The five university hospitals of Switzerland are:
- Centre hospitalier universitaire Vaudois – CHUV (Lausanne University Hospital)
- Hôpitaux Universitaires de Genève – HUG (Geneva University Hospitals)
- Inselspital, Universitätsspital Bern – INSEL (University Hospital of Bern)
- Universitätsspital Basel – USB (University Hospital of Basel)
- Universitätsspital Zürich – USZ (University Hospital of Zürich)
The FQS allows researchers to verify the feasibility of their project by assessing whether suitable patient data for specific research questions exist at Swiss university hospitals. The available information in the system, currently more than 70 million data elements from over 450’000 patients, who have consented to the further use of their data for research purposes, is a subset of the clinical data of all five university hospitals.
The platform includes demographic data (age and gender), diagnosis (coded in ICD-10), procedures (coded in CHOP), medication (coded in ATC), laboratory tests (coded in LOINC) and laboratory test results with units (according to UCUM). Under the project lead of the SPHN Data Coordination Center (DCC) managed by the SIB Swiss Institute of Bioinformatics, the clinical partners harmonized and standardized the anonymized clinical information, making it available for federated queries via a common front-end.

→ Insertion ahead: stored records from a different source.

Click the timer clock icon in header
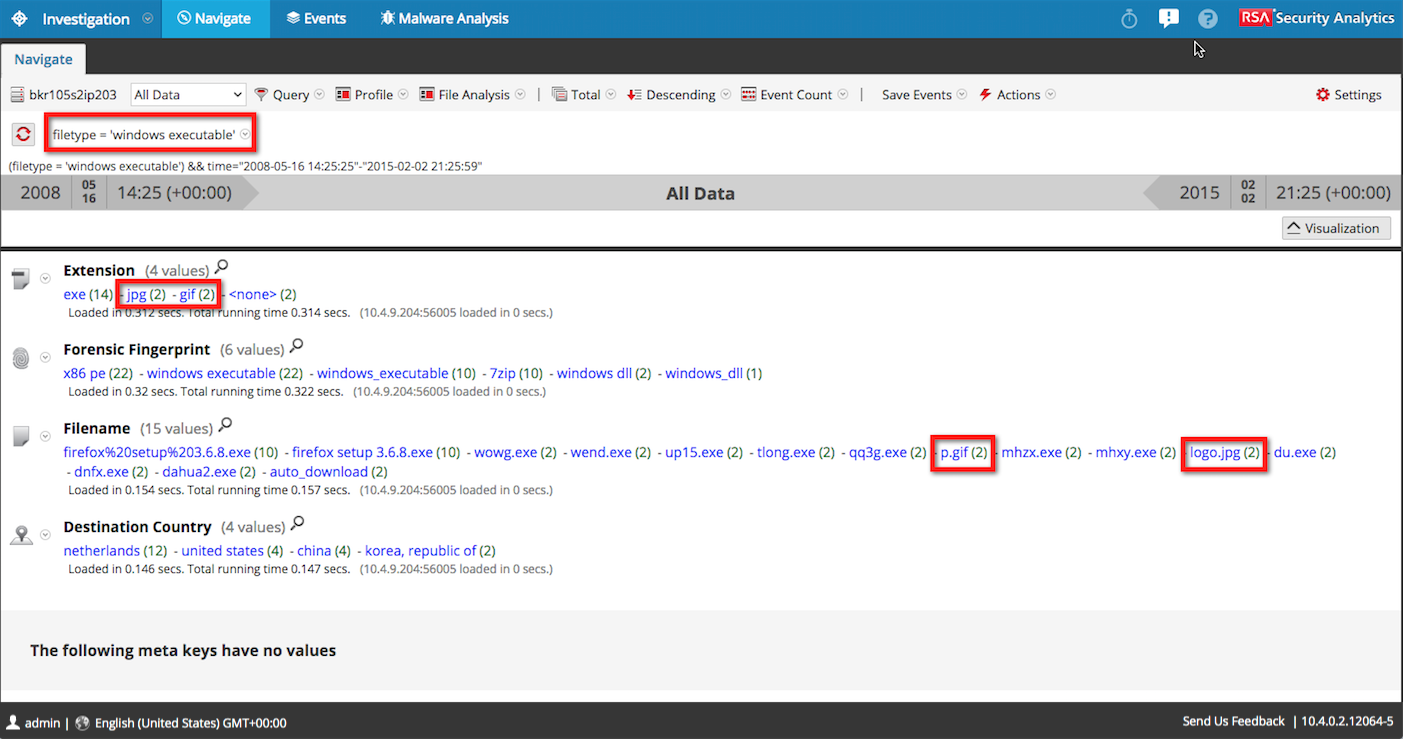The height and width of the screenshot is (739, 1403). [x=1128, y=18]
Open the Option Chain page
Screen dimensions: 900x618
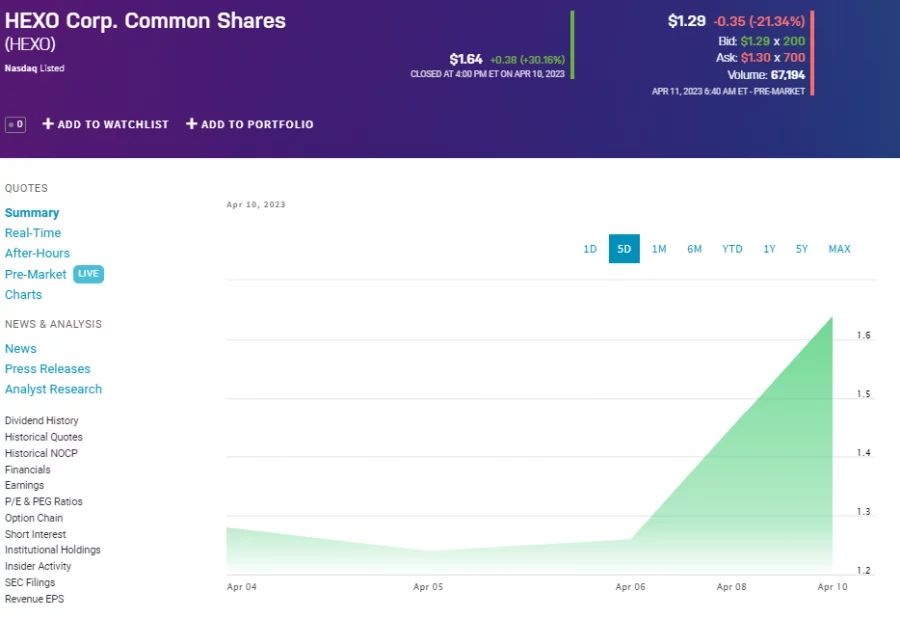tap(32, 517)
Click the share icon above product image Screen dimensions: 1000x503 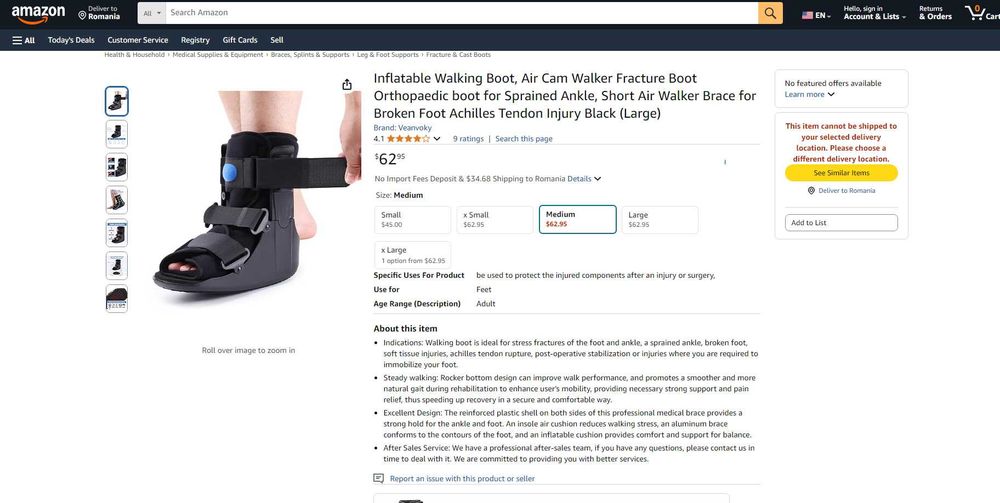(x=347, y=85)
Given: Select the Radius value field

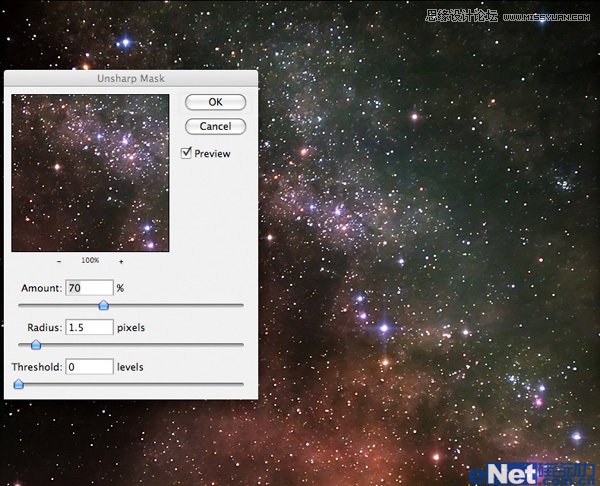Looking at the screenshot, I should 88,327.
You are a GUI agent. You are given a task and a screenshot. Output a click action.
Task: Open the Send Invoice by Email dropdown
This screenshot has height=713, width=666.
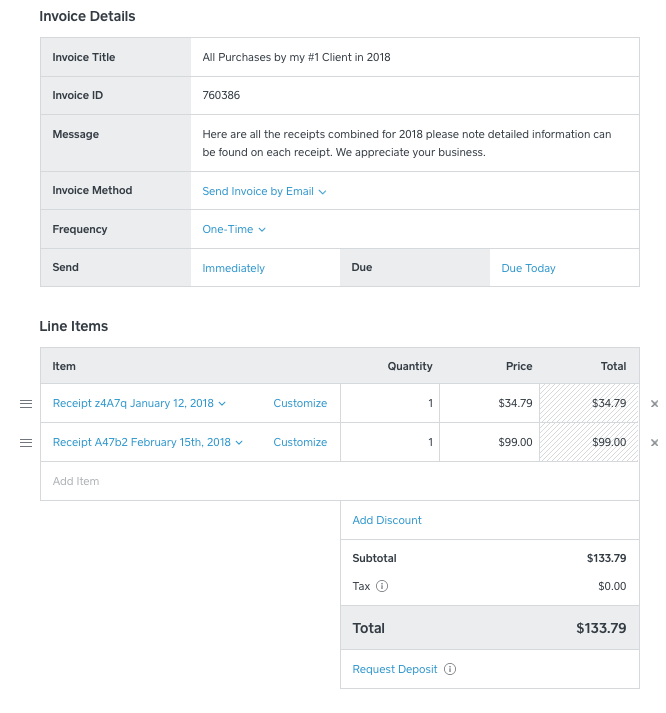pyautogui.click(x=264, y=191)
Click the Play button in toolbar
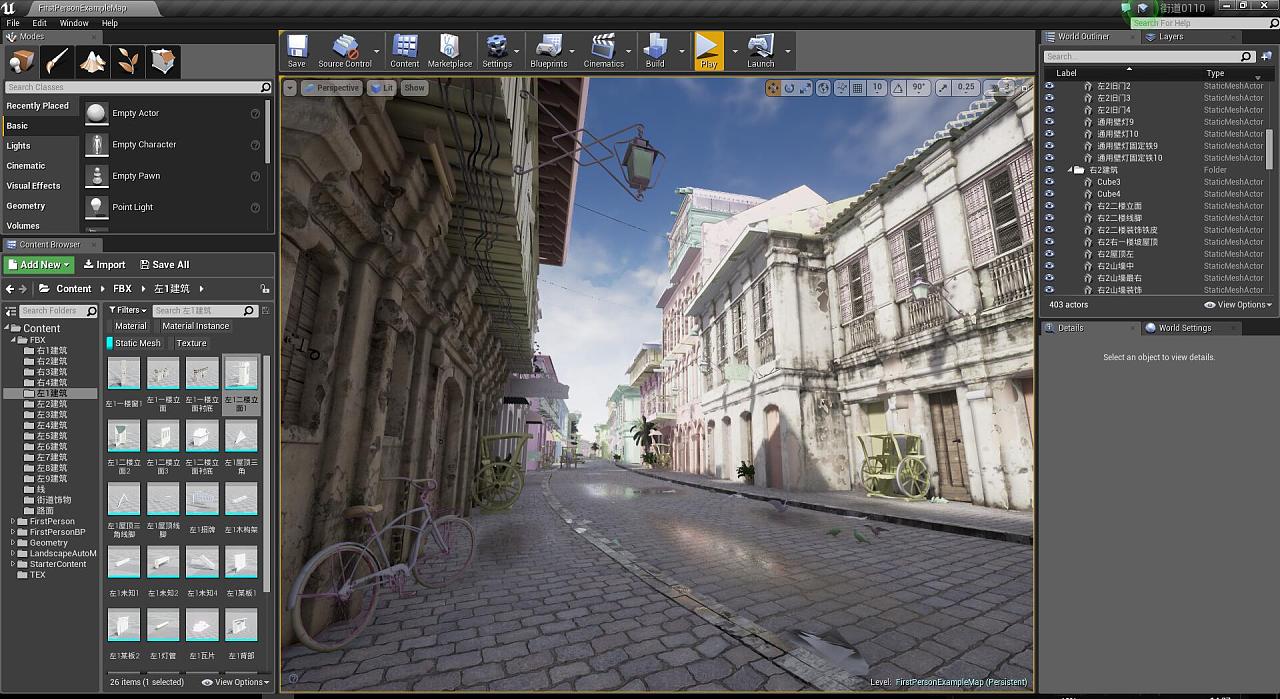 708,50
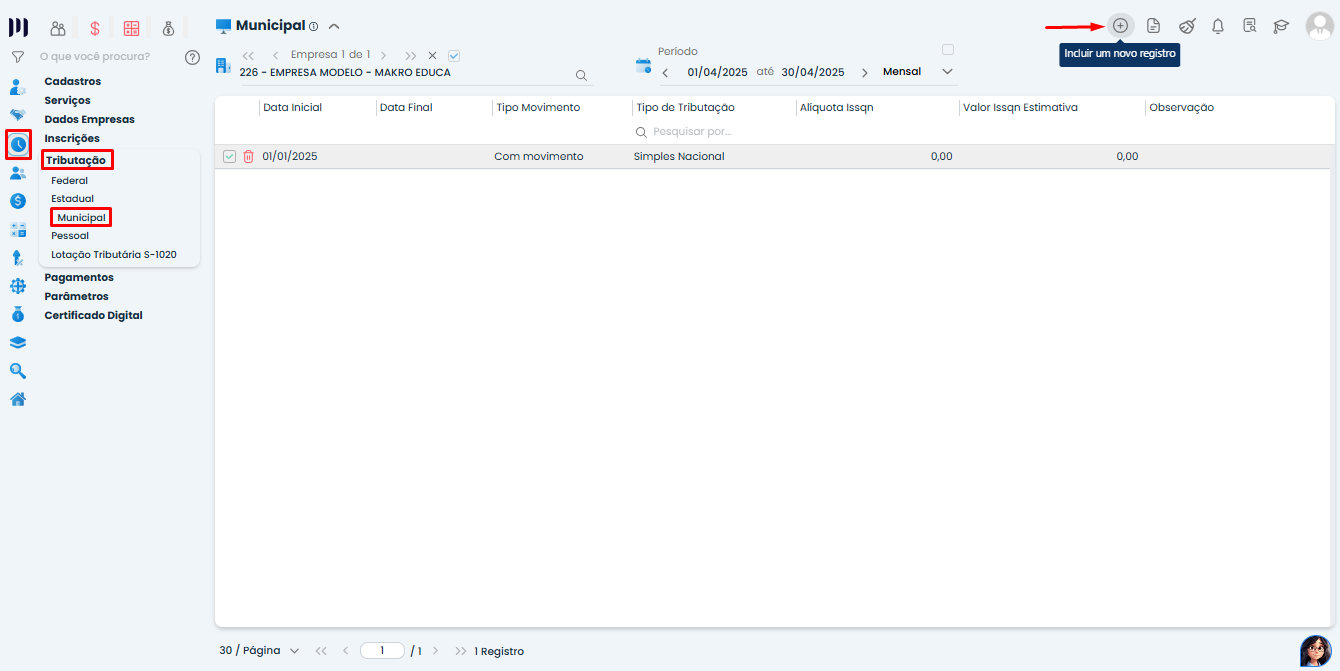Click the graduation cap icon in top bar
Screen dimensions: 1340x671
pos(1281,26)
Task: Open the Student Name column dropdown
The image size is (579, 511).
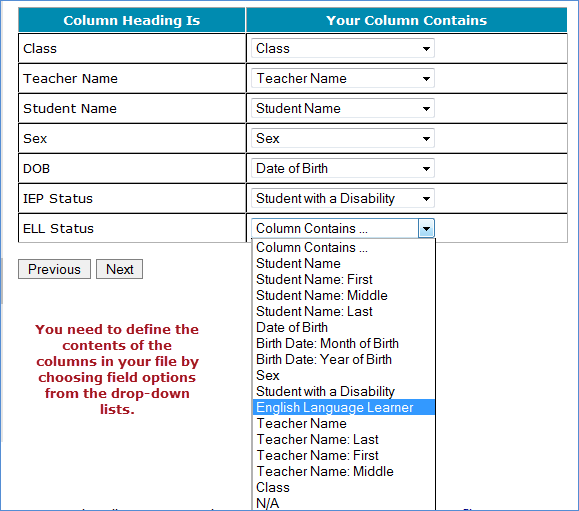Action: pos(343,109)
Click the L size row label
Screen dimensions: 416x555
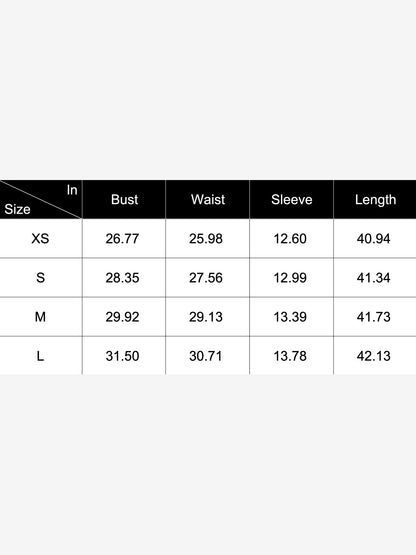coord(40,356)
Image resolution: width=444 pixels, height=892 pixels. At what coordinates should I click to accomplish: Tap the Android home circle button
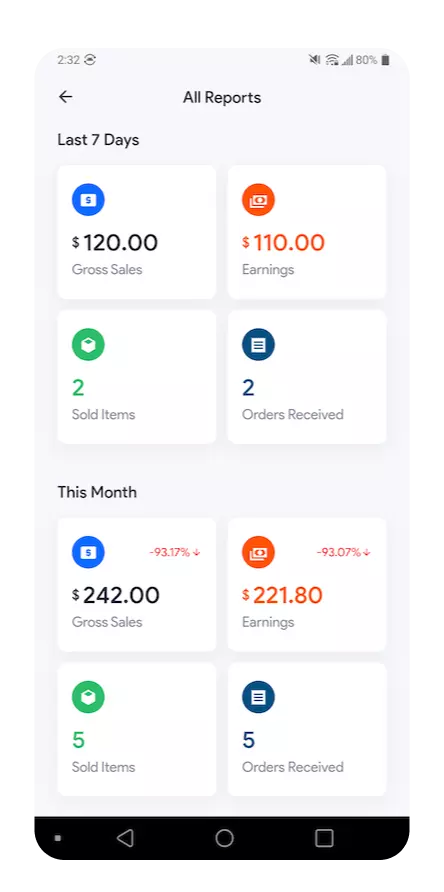pyautogui.click(x=224, y=837)
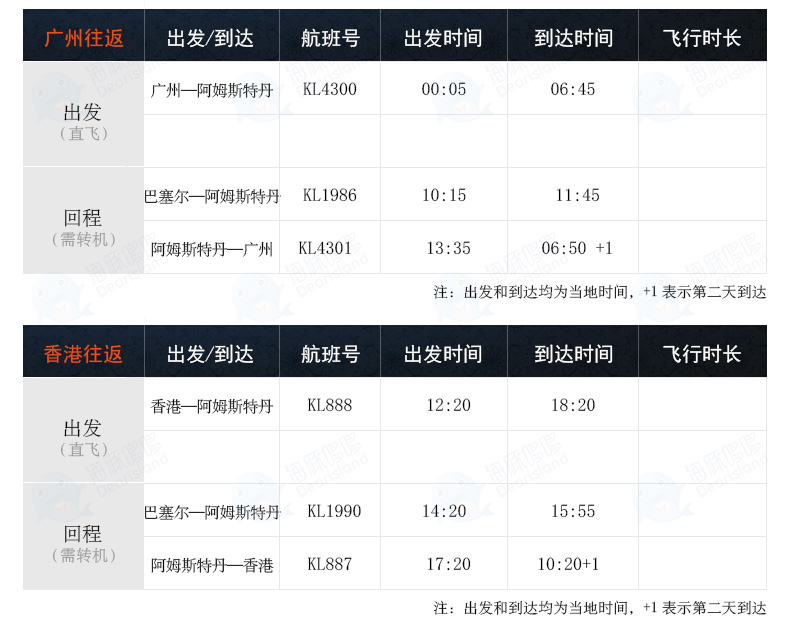The height and width of the screenshot is (629, 790).
Task: Click departure time 00:05
Action: click(x=444, y=89)
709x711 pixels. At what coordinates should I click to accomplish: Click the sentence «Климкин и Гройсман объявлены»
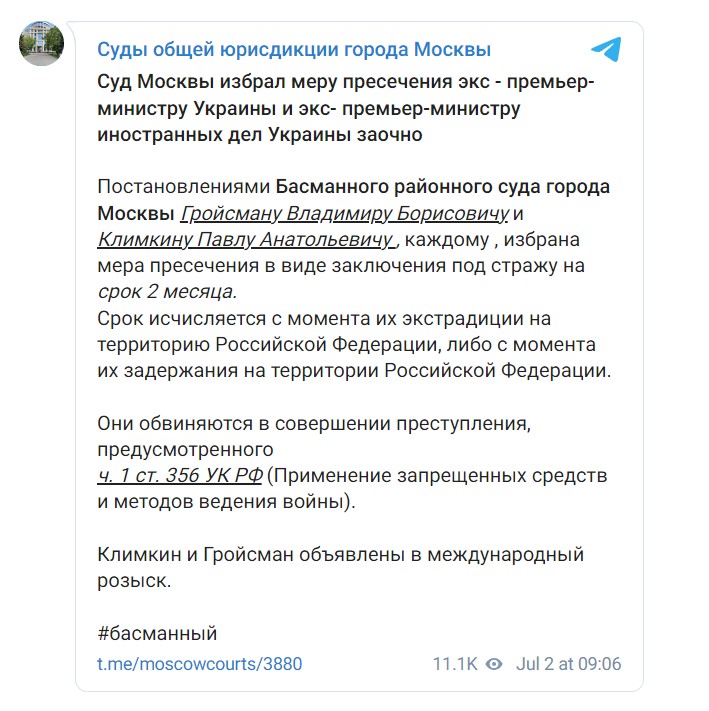click(x=340, y=554)
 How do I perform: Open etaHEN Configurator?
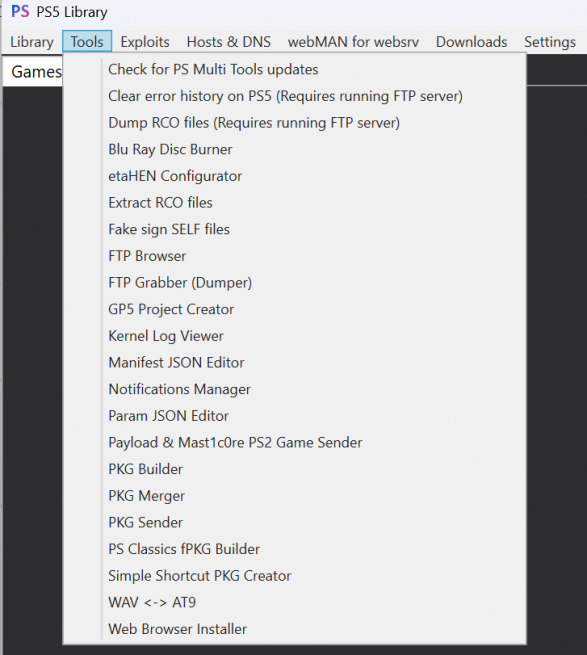294,176
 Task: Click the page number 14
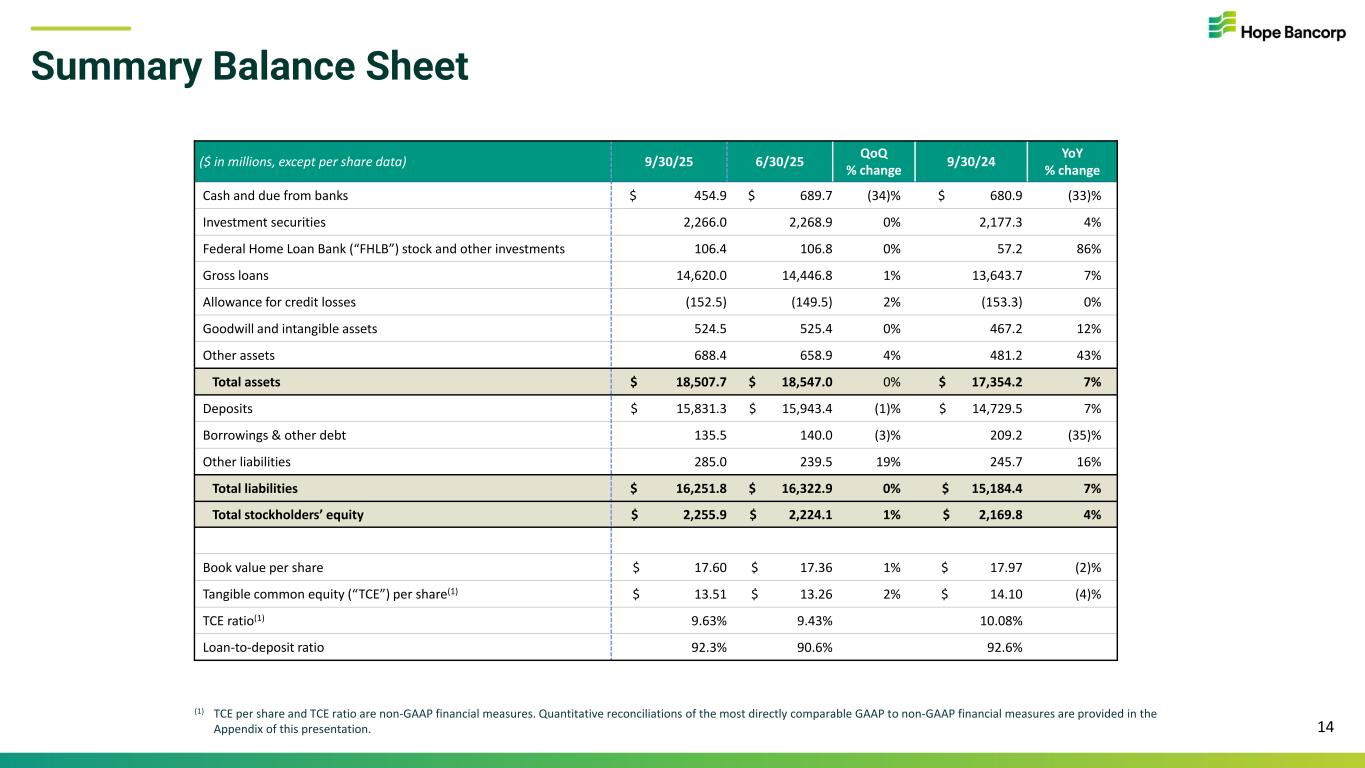coord(1325,727)
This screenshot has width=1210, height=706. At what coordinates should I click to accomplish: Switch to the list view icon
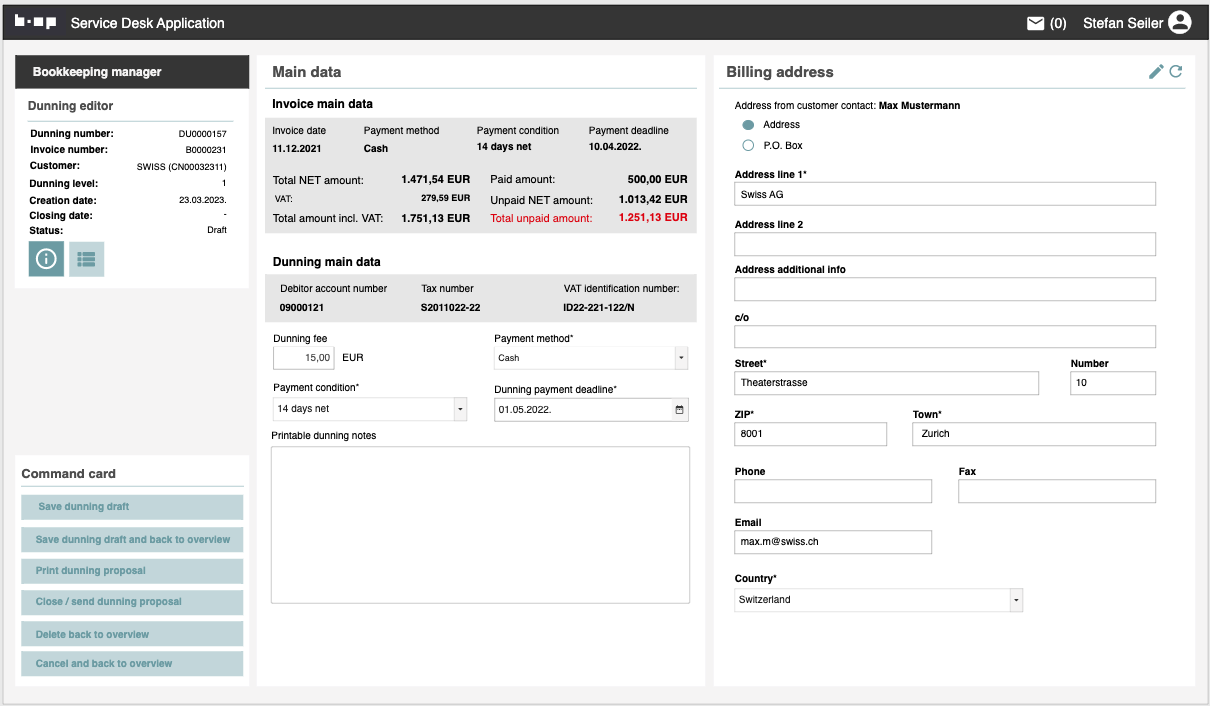coord(86,259)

The FQS uses a customized version of Patient Network Explorer, enabling researchers to search for fully anonymized clinical information across all five university hospitals, while allowing the hospitals to retain full control over their data. It fully complies with privacy requirements, since only aggregated search results are shared with users and small patient numbers are obfuscated to prevent potential re-identification.
”For the first time, it is now possible to run feasibility queries for data-driven research projects over all five university hospitals in Switzerland. This is a major step for SPHN,” says Dr. Katrin Crameri, Director, Personalized Health Informatics of the Swiss Institute of Bioinformatics. “Adapting the Patient Network Explorer technology to SPHN's needs and specifications was necessary because the focus of the SPHN Federated Query System lies on data. We are confident that the customization in Patient Network Explorer for SPHN can also be beneficial for other research networks outside Switzerland.”
“We are very pleased to be able to announce this collaboration, our first closed network based on Clinerion technology, as it is in our home country of Switzerland,” says Baris Erdogan, CEO of Clinerion. “Even in a closed network, the federated, cloud nature of Patient Network Explorer offers great flexibility in assembling patient data access from across multiple data warehouses and silos while keeping the data within the IT infrastructure of each hospital. We foresee that this achievement can be used by other national networks, closed research consortia and other organizations who have collected data from multifarious sources, around the world.”